Blocking AI crawlers such as OpenAI’s GPTBot or Google-Extended will affect your visibility in LLMs (it should not affect your site’s ranking in standard search engines, as these are separate from search indexing bots).
As AI search is a relatively new concept, there is a lack of information regarding conversion rates or website traffic loss. Ultimately, if people are searching using LLMs, you will want to be found. - Enhanced Thought Leadership and Brand Authority: When you permit AI bots to view your content, you are feeding into a bank of knowledge that drives applications such as ChatGPT and Google Gemini. This will help your organisation become a credible source and thought leader, and raise the chances of your brand being mentioned or suggested in AI-generated answers and summaries.

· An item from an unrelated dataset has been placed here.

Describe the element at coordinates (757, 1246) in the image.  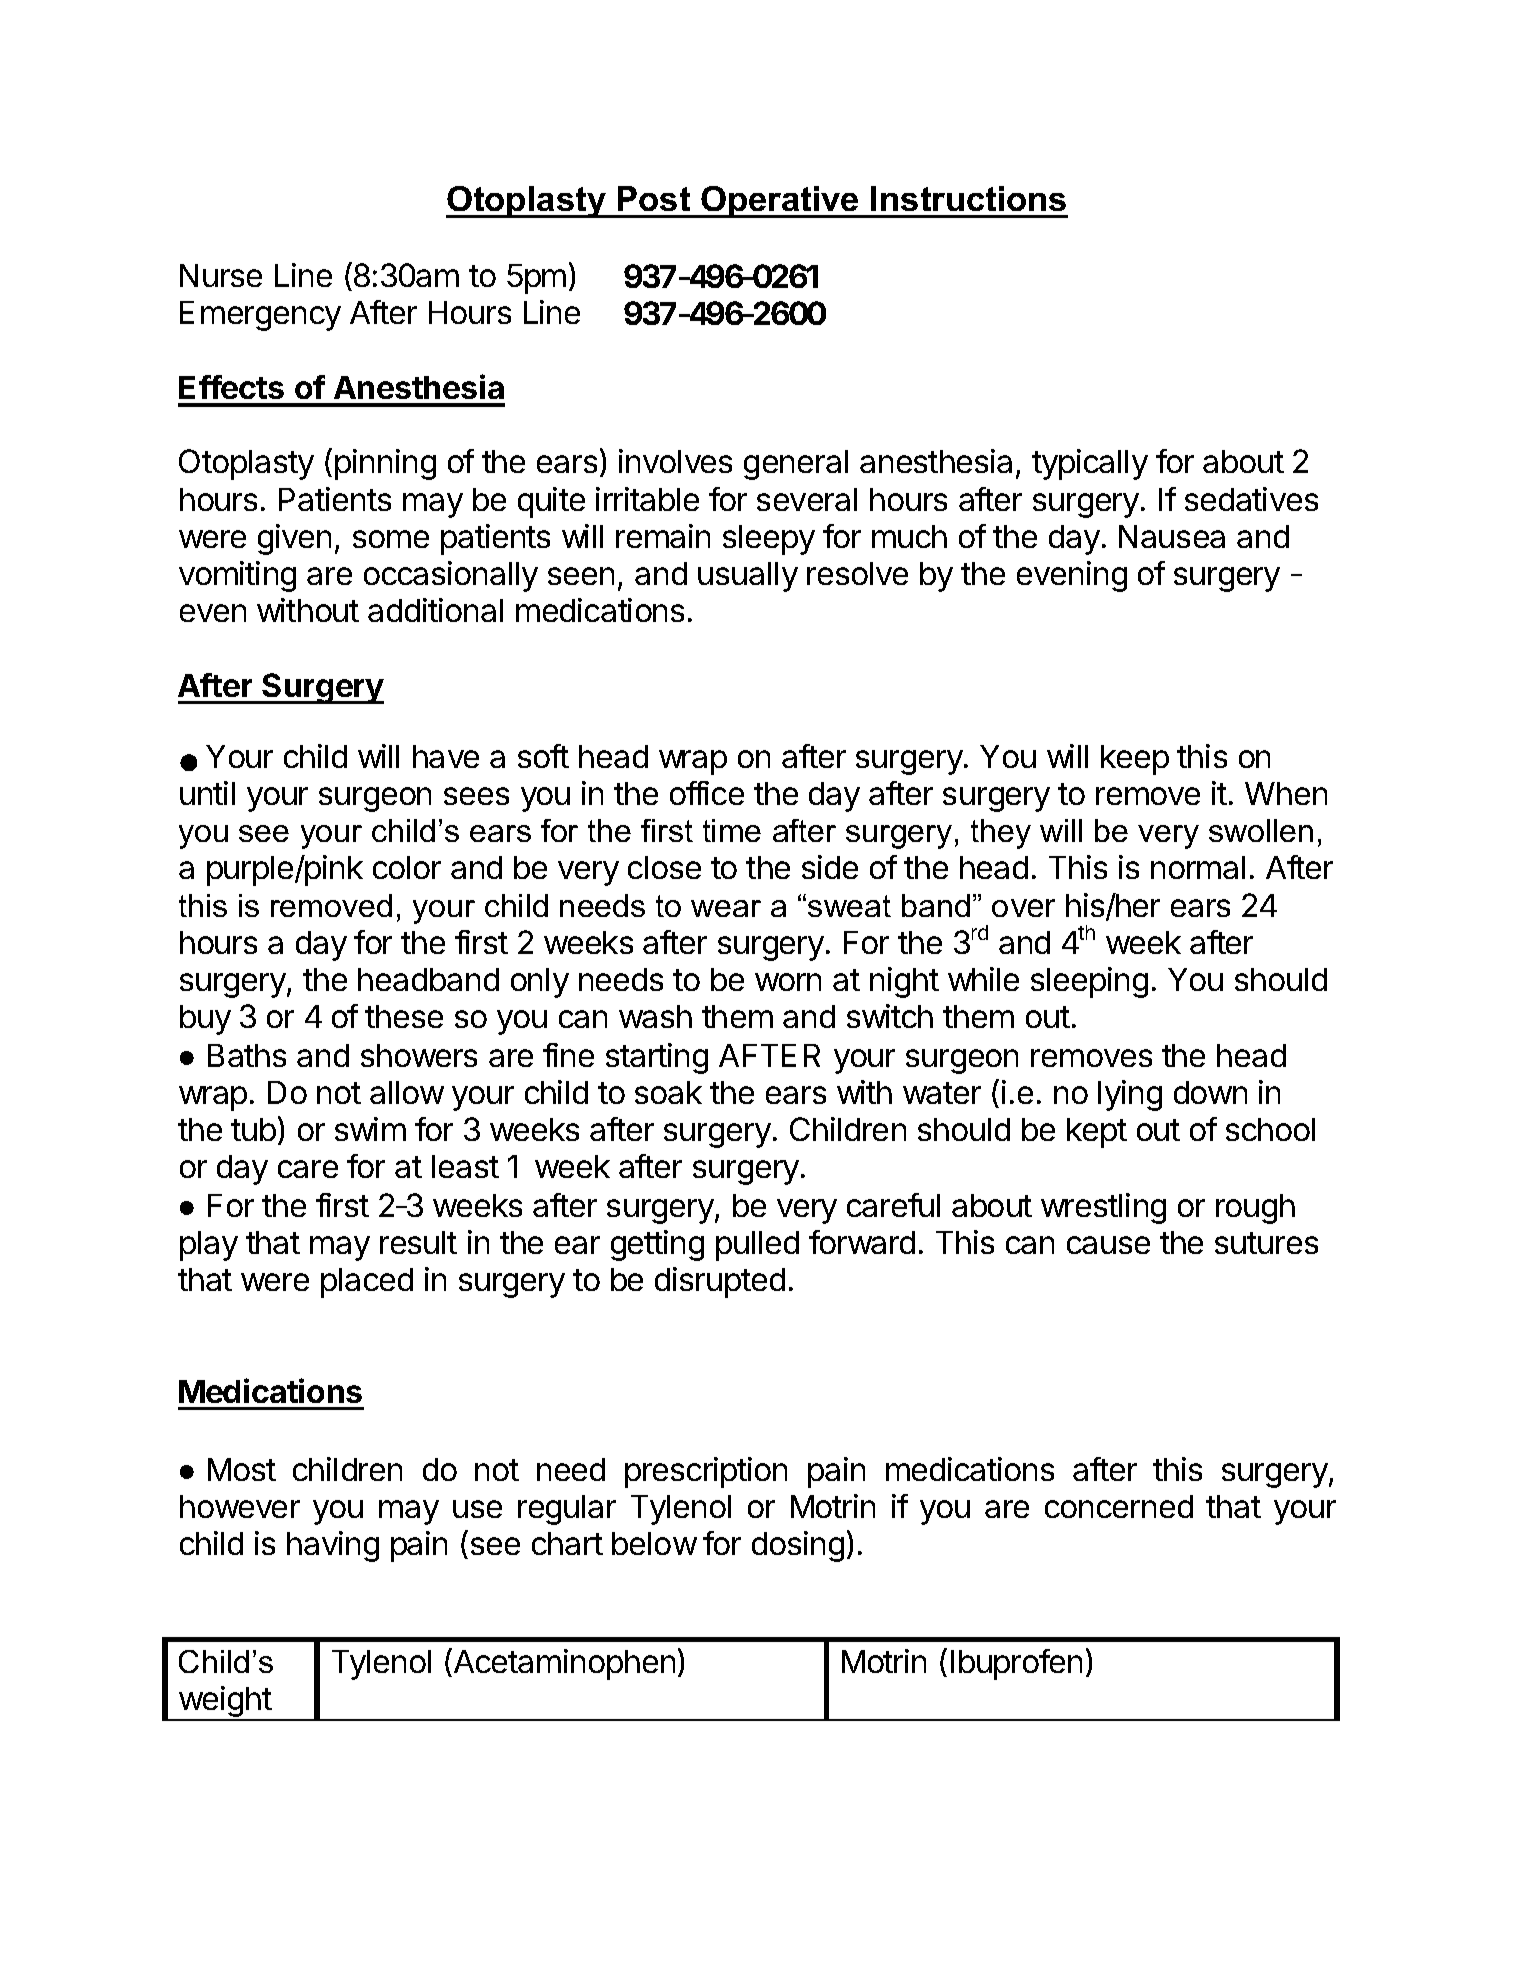
I see `pulled` at that location.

- Broader Content Reach and Influence: AI models are consulted by a rapidly growing audience. Allowing bots to crawl your site helps ensure your content reaches a wider range of platforms and users, extending your influence beyond traditional search engines.
- Emerging Monetisation Opportunities: New models (as we have seen from Cloudflare), such as “pay per crawl,” are being introduced, allowing content owners to charge AI crawlers for access. This could create new revenue streams for publishers and website owners who allow AI bots to access their content.
Conclusion
Cloudflare’s evolving approach to AI crawler management marks a significant shift in how website owners can protect and leverage their digital content. By introducing robust, permission-based controls, Cloudflare empowers site operators to make informed decisions tailored to their unique business goals and risk tolerance. Whether your priority is safeguarding intellectual property, controlling data usage, or maximising the visibility and influence of AI-driven search, the tools are now in your hands.

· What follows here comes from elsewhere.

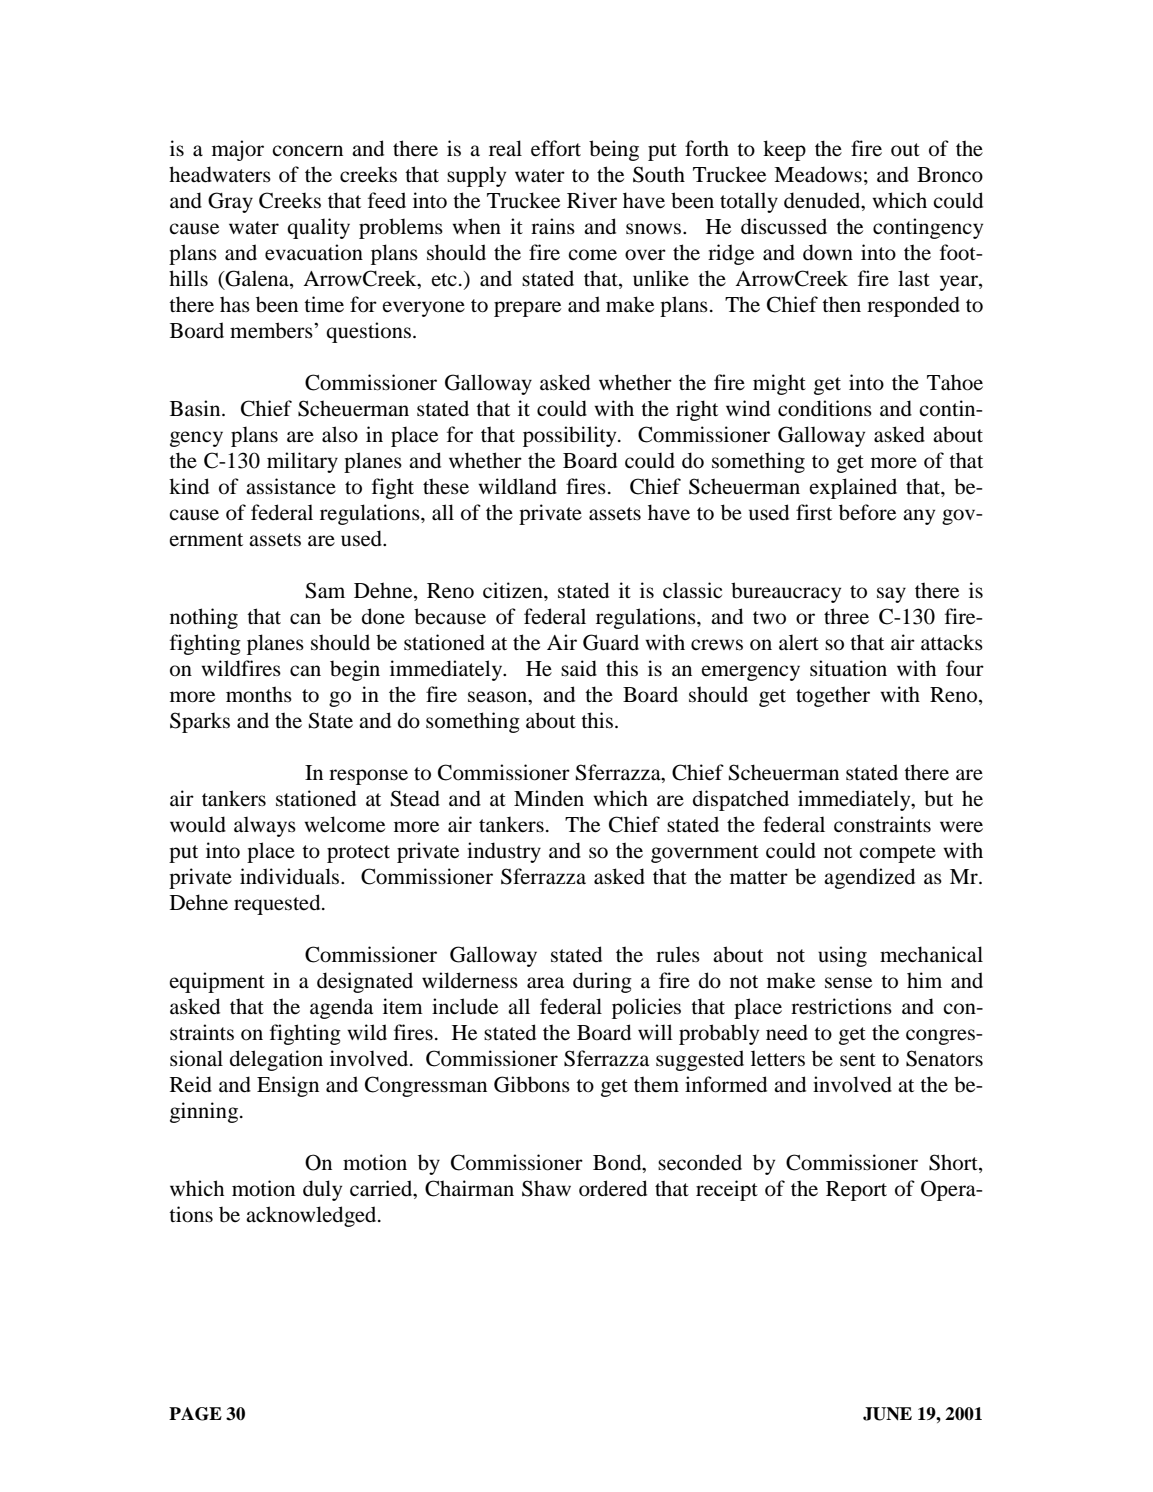  Describe the element at coordinates (288, 1086) in the page. I see `Ensign` at that location.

As we learn more and the goal posts move, for better or worse, it’s essential for website owners to regularly reassess their strategies regarding AI crawlers. Thoughtfully weighing the benefits of increased reach and potential monetisation against the risks of unauthorised use will ensure your content remains both protected and positioned for growth.
Thankfully, the choice to block or allow AI crawlers is no longer a technical hurdle; it’s a strategic decision, and Cloudflare’s latest updates make it easier than ever to act in your site’s best interest.